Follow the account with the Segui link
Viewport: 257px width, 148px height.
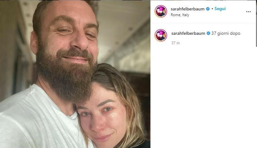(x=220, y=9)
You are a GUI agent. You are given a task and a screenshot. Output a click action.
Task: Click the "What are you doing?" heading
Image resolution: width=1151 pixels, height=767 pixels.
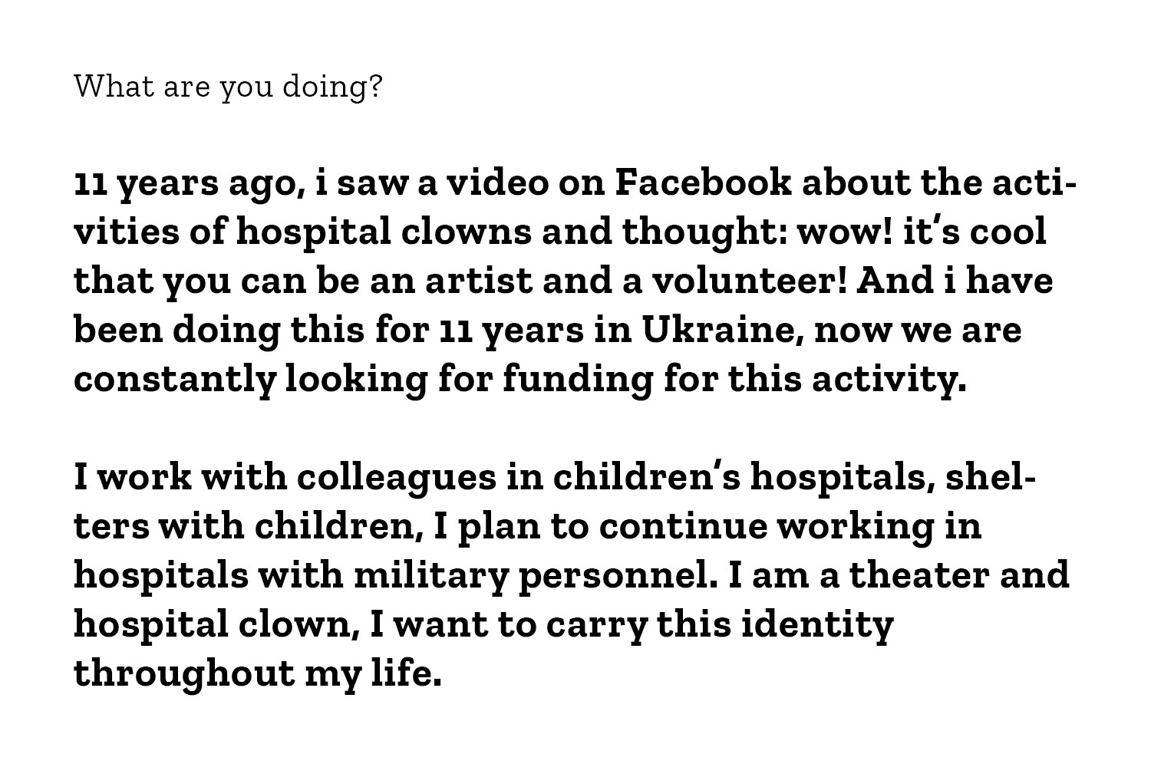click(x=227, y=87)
* * *
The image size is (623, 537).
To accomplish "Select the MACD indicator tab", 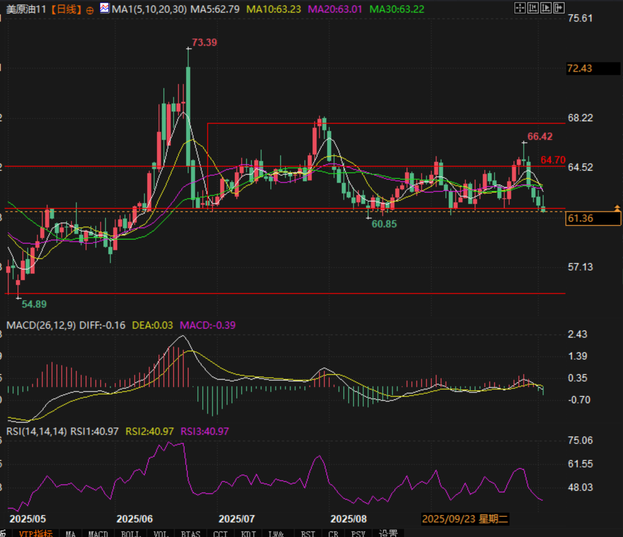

**Directions:** Only the lines starting at the one that includes "The image size is (623, 537)." and ending at the one that includes "the MACD indicator" should be retyped, exactly, from the records above; no pictures.

**Problem solution:**
The image size is (623, 537).
To accomplish "Select the MACD indicator tab", 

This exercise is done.